> _Work instructions_
Please give back each entry below unaltered, leaving the pictures out.

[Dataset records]
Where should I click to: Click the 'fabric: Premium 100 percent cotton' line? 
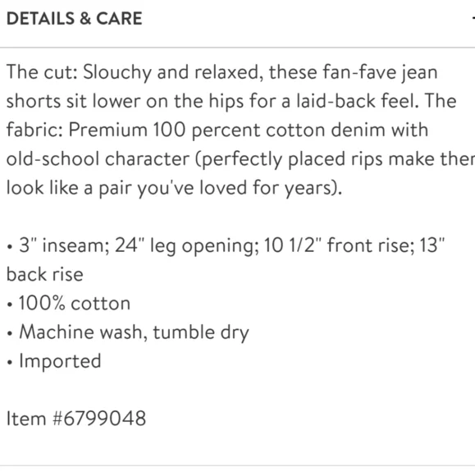(x=217, y=130)
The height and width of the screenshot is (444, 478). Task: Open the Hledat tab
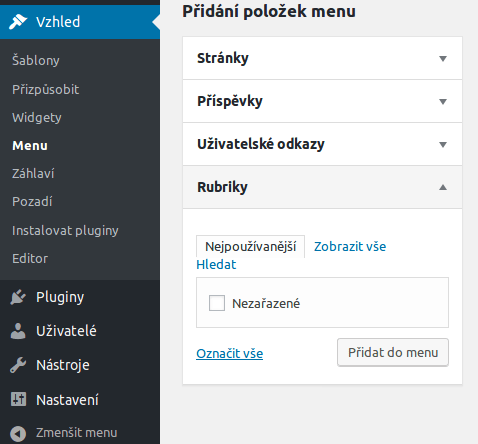(216, 265)
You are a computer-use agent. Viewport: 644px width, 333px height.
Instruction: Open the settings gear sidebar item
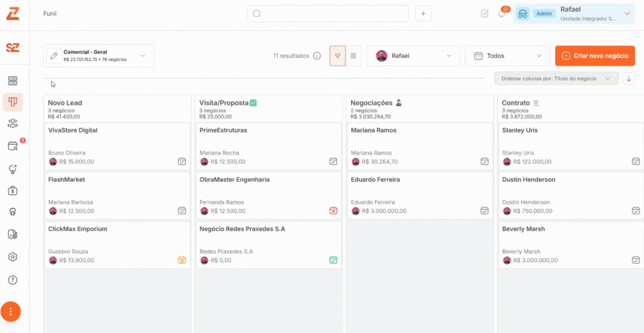[x=13, y=257]
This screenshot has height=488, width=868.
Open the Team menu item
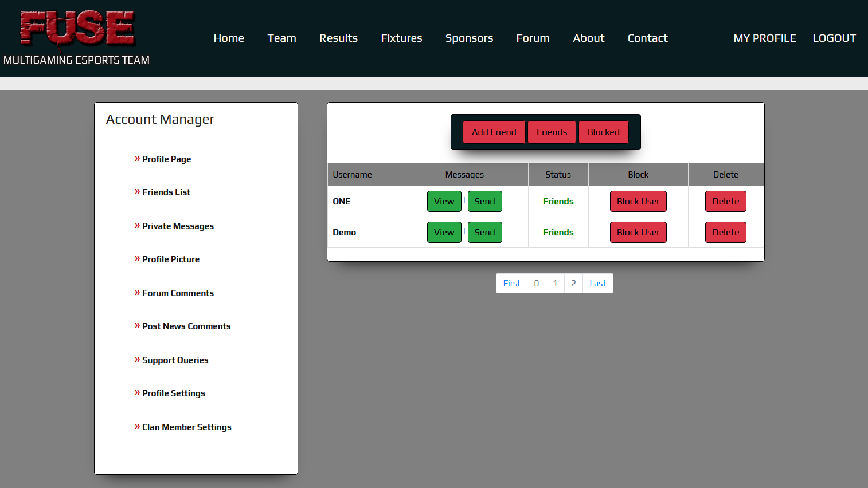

> _The answer_
Where should I click to: Click the 'fabric: Premium 100 percent cotton' line? 
(x=217, y=130)
The height and width of the screenshot is (444, 478). Task: Open the Hledat tab
(216, 265)
You are a computer-use agent. Viewport: 644px width, 333px height.
Instruction: Open the settings gear sidebar item
[x=13, y=257]
This screenshot has height=488, width=868.
Open the Team menu item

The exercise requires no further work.